**Requirement 1**
Using the text on Ottawa sidewalk designs, decide whether each statement agrees with it. Answer yes or no and quote the deciding words. (a) The "Ramp Style Vehicle Access Crossing" has been Ottawa's official standard since June 2006. (b) Under the 2006 standard, the ramp is 1.05 m wide. (c) The 2002 design puts the ideal curb height at 12.5 cm.
**Requirement 2**
In the text on Ottawa sidewalk designs, what is the address of the Somerset Gardens condo development?
**Requirement 3**
Continue the text on Ottawa sidewalk designs from its last sentence.

**Document text**
____________________
The sidewalk seen below is an outstanding example of what people I know call a "Toronto-style sidewalk". I've no idea what people in Toronto call them, and for all I know the title might be apocryphal. The term refers to is a wide, flat surface for pedestrians, and the crosspath is ramped only to the minimum extent required for motor vehicles to get up to the height. This example is on the east side of Bronson looking north from Somerset to Cooper Street in August 2013, not long after it was installed. Pardon the spray paint markings:
The benefit is for pedestrians, but this is anathema to the car-centric roadbuilders who install them, as Eric Darwin described in a West Side Action post about the installation of the sidewalks on Bronson:
"I talked to the project / concrete foreman on the site [Bronson west side, north of Gladstone]. I complimented him on keeping so much of the walkway level. He, however, was much more interested in pointing out how gentle the motorists’ slopes were, so there wouldn’t be much of bump for them."The ramp is what gives the design its official name in the City of Ottawa, which has been the official standard in the City of Ottawa since June 2006: the "Ramp Style Vehicle Access Crossing" (being a traffic department term, naturally the title refers to its relationship to vehicles rather than to pedestrians or sidewalks). There is a gradual 2% grade over the flat part of the sidewalk to drain water away from the road (2% is not as steep as depicted here) which must be at least 1.05 m wide, and the ramp is 75 cm wide, assuming a curb height of 12.5 cm:
This is in contrast to the previous standard, approved in 2002, which didn't need a specific name since there was no previous standard to distinguish it from. I've variously heard different terms for it, but "wave", "wavy", or "roller-coaster" sidewalks are the ones that best get the point across. Though I've also heard non traffic geeks (a.k.a. pedestrians) call them "ramp" style. This one is in front of the Somerset Gardens condo development at 138 Somerset, in a photo I took in Spring of 2012:
This example typifies the primary features of the "wave" style sidewalks: the entire sidewalk drops down, not just at the road surface ("front of sidewalk") but also at the back of sidewalk. Despite the total-drop, the entire width of the sidewalk slopes to the side too. As a result of this obvious accommodation of the car, pedestrians get two additional design features: wet boots and wet bums (from water pooling across the sidewalk and ice accumulating on the slopes of two dimensions).
One of the rotating header images on the Walk Ottawa website shows a series of wavy curb cuts on an apparently new sidewalk in a true "roller-coaster" fashion.
Here's a technical drawing that shows the primary design parameters of the 2002 approved design:
I won't go over all the blurry details, but there's a 2% drainage slope towards the curb across the pedestrian's walking path, which can increase to 6% at driveways. It almost certainly will, since the ideal height at the curb is 15 cm, 2.5 cm higher than the height given for the 2006 standard. To mitigate this, though, the design drops the back of the sidewalk at curb cuts as well as the front—but then permits a slope of up to 8% along the sidewalk!
____________________
**Dataset content**
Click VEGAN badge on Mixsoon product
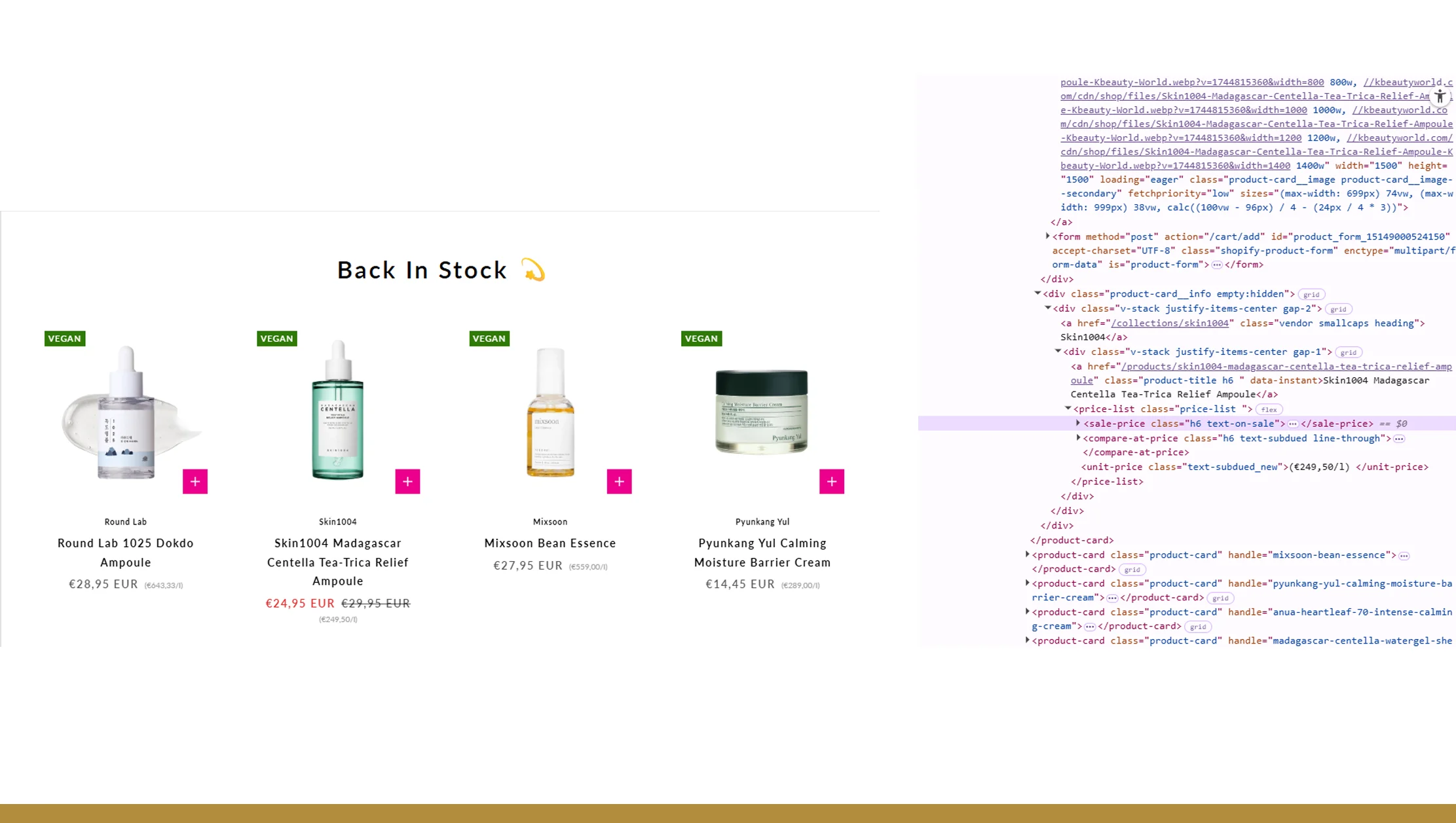The width and height of the screenshot is (1456, 823). (489, 338)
____________________
**Task answer 1**
(a) Yes: "which has been the official standard in the City of Ottawa since June 2006"
(b) No: "the ramp is 75 cm wide"
(c) No: "the ideal height at the curb is 15 cm"

**Task answer 2**
138 Somerset

**Task answer 3**
If you didn't follow all those numbers, the upshot is demonstrated on Florence Street in the next two photos, taken in a February 2011 thaw-rain-freeze cycle like the one we just got this week. First the rain drains over the entire width of the sidewalk:
Then it freezes solid:
Ironically, the ice covering the dips in the sidewalk there appears to make a more level walking surface than the submerged concrete.
The more typical situation is like here on the south side of Lisgar, just west of Elgin, where the thin layer of ice follows the slopey surface of the sidewalk. To be fair, this stretch of sidewalk was likely installed long before the 2002 standard came into force, but the slope is so extreme that you'd slide right off your feet if you tried to walk over that ice (not to mention that the photo is slightly askew in a way that makes the sidewalk seem more level than it really is)!
I don't have many photos of Toronto-style sidewalks in Centretown, in part because there aren't many examples: our reconstructions since 2006 have mainly been on main streets (e.g. Somerset, Bank, Bronson) with more complicated design parameters. For example, on Somerset between Bank and O'Connor, the sidewalks are very wide to reflect the pedestrian-oriented atmosphere, allowing the "vehicular access ramp" to be entirely outside the travelled portion of the sidewalk:
Elsewhere in Centretown, there have been a few residential streets redone in the Golden Triangle, including Delaware (which was one of the streets used for the pilot in 2006 and had sub-standard width sidewalks installed—more on that next week) and Park Avenue. Since I tend to bike whenever I go to the Golden Triangle, I unfortunately have few photos of the Toronto-style sidewalks there, such as this one at 77-81 Park Avenue:
The theory with the Toronto-style design is that the top of the sidewalk always remains flat, so that it is less likely to become puddled, and even if it does freeze over at least you're walking over a flat icy surface rather than a slanted icy surface. Here's Park Avenue again in the wintertime:
That's the theory, at least...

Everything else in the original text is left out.